§ EXTRACTED TEXT:
Now go back to the tallest part by right clicking on the “Former Sketch G” object and choosing “Edit Sketch”. I am going to draw the “main” former poly in this sketch. It will be the one that is the tallest, so I sketch the largest part of the fuselage. NOTE that if I draw the entire shape, it is extremely difficult to make the right side exactly the same as the left side. The solution is to only draw one half of the shape (I call this the “D” method). I try to draw this shape in as few points as possible and still get a reasonably good fit to the shape. The reason is that I’m going to copy this poly and resize it and modify it to make all the other former shapes. It is easier to move a few points than a bunch. I used 8 points for this main former shape.
One other important thing to do is to make sure the points at the end of the straight side of the “D” are exactly on the centerline of the sketch. This is easiest to do by turning on the “Grid Snap” and moving these two points to the nearest grid intersection. If the grid resolution is too coarse, you can make it finer by choosing the “Grid Options” from the drop down arrow on the “Sketch Grid” button and changing the “Ticks per Division”. You may need to refresh the view to see the change (easiest to do by rolling the mouse wheel a click).
As I mentioned, I only draw one polygon, then copy it and paste it into the next drawing, and modify its position and shape. This keeps the number of points the same, which I find makes for a better result in the final fuselage.
I select the finished “D” shape and copy it. I then work my way to the front of the fuselage, so I right click the “Former Sketch F” object and choose “Edit Sketch”. I paste the poly. I think about the shape of the fuselage at this former location, and I adjust the size and shape of the poly as I think is needed for this location. Some people are better than others at visualizing how the shape will change. I use the guide polygons to help me. By clicking on the sketch “Rotate” button and rotating the view, I can see how much I need to move the top, bottom and side points to conform to the guide outlines. I alternately click the sketch “Rotate” button, rotate the view to see how much I need to move them, turn off the “Rotate”, move the points, turn on the “Rotate” and examine how close I am, and continue this process until I’m happy. When the top, bottom and side points are in position, I flat view in the drawing and move the rest of the points to get the general shape of the former at this position.

§ PROVIDED MATERIAL:

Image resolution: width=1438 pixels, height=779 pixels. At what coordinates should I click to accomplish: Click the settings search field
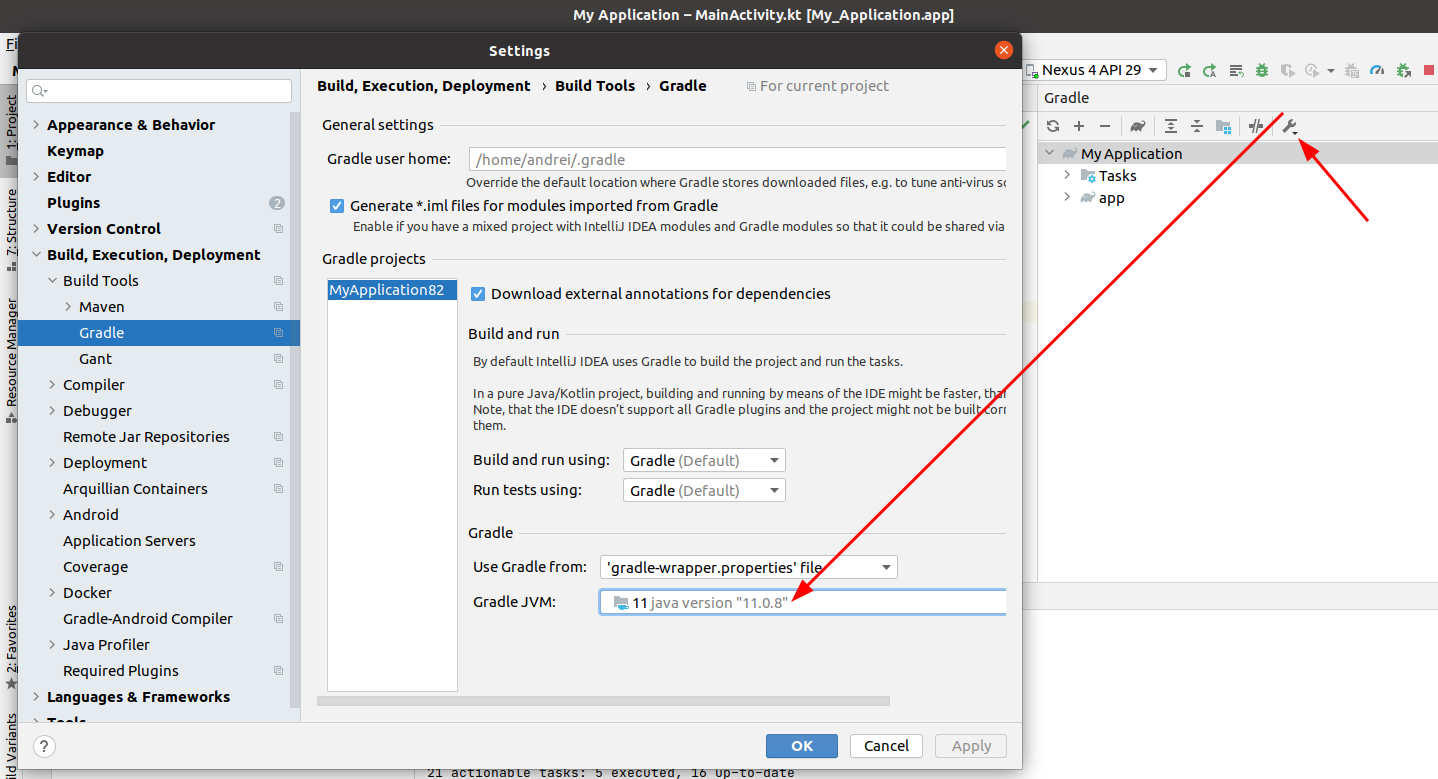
* * *
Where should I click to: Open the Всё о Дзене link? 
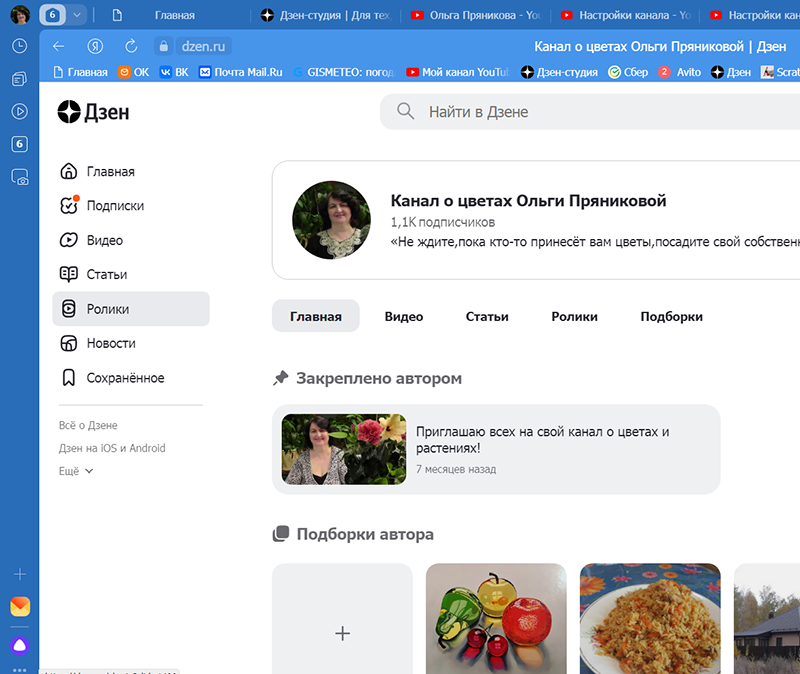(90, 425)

§ WHAT YOU NEED TO DO:
(a) Answer these questions using the text on sketching fuselage formers:
(i) How many points were used for the main former shape?
(ii) Which feature should be turned on to move the two end points of the straight side of the "D" to the nearest grid intersection?
(iii) After copying the finished "D" shape, which sketch object is opened for editing?
(b) Write the next part of the text on sketching fuselage formers, picking up after its final sentence.
The listing plays no part in what comes next.

§ ANSWERS FOR THE EXERCISE:
(a)
(i) 8 points.
(ii) "Grid Snap."
(iii) "Former Sketch F."

(b)
I now copy this polygon (the one in “F”), and edit the next one (sketch “E”), pasting it in position and modifying it to what I think best fits the fuselage shape, using whatever hints I can see in the front view of the trace picture. I continue this for the rest of the former locations going forward until I have finished the very front of the fuselage (sketch “A”). Note that although the former polygon in sketch “A” is very small, I still use the shape with all of its points. I just make it much smaller.
When the front of the fuselage is complete I return to sketch G, copy the polygon from that location, then edit sketch “H”, paste it and modify it. When I’m satisfied, I copy it and paste it in sketch “I”. I continue this for the rest of the former locations going rearward until I have finished the rear of the fuselage.
The picture shows all of the completed “D” shaped former polygons in position. The last former sketch “K” is being edited so you can see the trace picture in that sketch plane.
Skinning the Fuselage
It’s time to put the skin on this half of the fuselage. I click on the Home category and click the “Rotate” gadget there. This get’s me out of the sketch editing mode. I then hide the first two sketches so I can’t accidentally select the outline guide polygons.
Now I see a view with nothing displayed except the 11 former “D” shapes. I click on the Tools tab. I click on the down arrow on the “Extrude” button and choose “Sketch to Sketch”. I click on the “Select Former Polys” button. Now I select all 11 former polygons, in order from front to back. Remember, they have to be selected in order. Now I click on the “Quit Selection” button so I can’t accidentally add another poly.
Now I click on the “Build” button. The program will create the skin on the former polygons. This is the outside shell of the fuselage. I move the mouse cursor into the view and rotate the view so I can inspect what was created. Now I click on the “Points” button and again click on the “Build” button. If you have any former polygons that have a different number of points, you will get a notice that you can’t use point mode. This is one of the reasons I copy and paste the former polygons in all former sketches. That guarantees me each polygon will have the same number of points.
I compare the appearance of the fuselage skin when made with the “Wrap” mode and the “Points” mode. I may choose the other one and click “Build” as many times as I like to do the comparison. The difference between the two modes is usually pretty subtle, but can make a lot of difference depending on the shape and differences in sizes of the former polygons.
Creating the Other Half
At this point we only have half of the fuselage shape. The shape also has a skin on the flat part. We don’t want this part of the skin, so let’s get rid of it.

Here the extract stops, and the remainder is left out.